People do use indexes to improve the speed of queries. But what is an index? And how it can help speeding up query time? First, we will go through a simple problem:

Problem: Finding if an integer number A is in an one-dimension array with n integer number.

Find -3 in [-1 3 5 2 -5 4 8 10 3 2 -6 ... -3]

The simplest way is, to check every numbers in the array to see if they equal to negative three. If there is a [-3] at the 20th or 100th position in the array, the finding speed seem to be very fast with nowadays computers’ processors. But what if [-3] number is standing at the end of an array with the size of millions? Seem to take a while to find the target using linear algorithm.

But thankfully there is also a represented array for the original array, in which having all the values in that array and their positions. The problem size will be reduced steadily.
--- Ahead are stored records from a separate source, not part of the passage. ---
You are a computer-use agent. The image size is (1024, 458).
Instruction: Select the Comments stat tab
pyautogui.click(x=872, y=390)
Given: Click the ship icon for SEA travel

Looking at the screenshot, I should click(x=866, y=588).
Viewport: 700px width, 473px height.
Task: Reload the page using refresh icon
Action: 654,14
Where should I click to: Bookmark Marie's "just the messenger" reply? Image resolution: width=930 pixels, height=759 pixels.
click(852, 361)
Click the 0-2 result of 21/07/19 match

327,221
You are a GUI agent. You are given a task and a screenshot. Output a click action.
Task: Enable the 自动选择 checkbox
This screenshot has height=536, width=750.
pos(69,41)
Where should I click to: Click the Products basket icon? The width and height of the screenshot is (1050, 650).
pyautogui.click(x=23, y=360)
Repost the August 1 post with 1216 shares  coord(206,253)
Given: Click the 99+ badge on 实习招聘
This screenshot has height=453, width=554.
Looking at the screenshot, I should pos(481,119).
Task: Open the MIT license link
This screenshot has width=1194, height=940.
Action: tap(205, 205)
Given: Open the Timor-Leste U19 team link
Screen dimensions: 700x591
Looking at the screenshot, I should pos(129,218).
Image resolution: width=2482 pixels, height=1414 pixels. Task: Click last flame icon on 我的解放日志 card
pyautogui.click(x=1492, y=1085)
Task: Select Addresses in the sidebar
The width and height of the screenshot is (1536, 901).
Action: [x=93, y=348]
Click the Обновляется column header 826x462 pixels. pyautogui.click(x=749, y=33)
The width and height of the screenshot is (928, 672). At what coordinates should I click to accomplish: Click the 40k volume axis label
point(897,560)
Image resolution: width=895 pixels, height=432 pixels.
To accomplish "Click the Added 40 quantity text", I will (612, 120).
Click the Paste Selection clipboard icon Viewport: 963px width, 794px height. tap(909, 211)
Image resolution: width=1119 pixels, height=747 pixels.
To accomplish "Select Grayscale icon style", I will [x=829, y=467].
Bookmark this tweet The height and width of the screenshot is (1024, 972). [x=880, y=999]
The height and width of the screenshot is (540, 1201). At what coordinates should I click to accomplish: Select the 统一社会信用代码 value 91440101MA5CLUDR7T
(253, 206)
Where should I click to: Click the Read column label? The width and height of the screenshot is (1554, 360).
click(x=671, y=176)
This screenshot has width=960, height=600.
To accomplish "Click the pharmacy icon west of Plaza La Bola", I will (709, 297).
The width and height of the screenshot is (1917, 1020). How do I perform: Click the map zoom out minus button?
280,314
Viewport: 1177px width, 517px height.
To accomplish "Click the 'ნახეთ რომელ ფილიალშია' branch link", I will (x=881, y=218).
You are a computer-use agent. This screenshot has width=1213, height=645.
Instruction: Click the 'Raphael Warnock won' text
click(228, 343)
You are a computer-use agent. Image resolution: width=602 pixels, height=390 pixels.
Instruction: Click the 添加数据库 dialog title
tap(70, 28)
For example:

-6: [11, ...]
-5: [5, ...]
-3: [n]
2: [4, 10, ...]

There are two benefits from this method:

  • Searching space could be reduced.
  • Searching candidates were sorted, therefore other algorithms, usually binary search, can be applied to increase the searching speed (from O(N) to O(log(N)) operations, or in an example, from the average of 500,000 to under 20 operations).

But it also has down side problems:

  • You have to spend additional memory and storage for the represented array.
  • By every change you made to the original array, you also have to update the represented array as well.

Now we can have a look back to Database Systems. The problem is quite similar: to perform a search for a very few information in a table having millions of records, and a index’s role is make the search faster by reducing the search problems’ size.

But RDBMS’s search problems are not simple as our little ones. They have to search with many criteria, thus its data records are not stored continuously in disks but scattered all over the datafile(s) and disk blocks. One table can have many indices as they support different execute plans on different columns.

Applied for database constraints

Not only being used for searching, indexes are also used to forming and policing database constraints. The constraints are used to enforce a set of rules into your database schema, ensuring the consistency of your data thus improving your database’s performance.

Dense index and Sparse index

In a Dense index, existing all the search values of indexed columns.

Ex01. Dense index on Student's ID
Ex02. Dense index on Students data sorted by gender

On the opposite side, Sparse index only stores some search values of the indexed columns, therefore reducing the storage space but increasing the records locating time. Sparse index is applicable only for the columns on which the tables data is stored sequentially.

Ex03. Sparse index on Students data sorted by their name

Primary index and Secondary index

Primary index (or clustered index): not only the index is stored in orders, but also the data records. These indexes use to be tables’ primary key, but not always, like the clustered indexes for multiple columns. This method can reduce the index’s size as RDBMS don’t have to store all the indexed columns’ values, but will increase the cost of inserting new record into every new data block.

Ex04. Primary index can be apply on student ID column

Secondary index (or non-clustered index): data records can be inserted without the order of indexes. But the index must be a reflect of indexed columns in its order, meaning storing all of the indexed columns’ values. The benefits of this type of index is fast search on non-ordered columns, but then on every modification on the indexed data can lead to the updating of index. The cost for fetching related records is also higher than using primary index, since data records are not stored sequentially.

Ex05. Secondary index on students' class attribute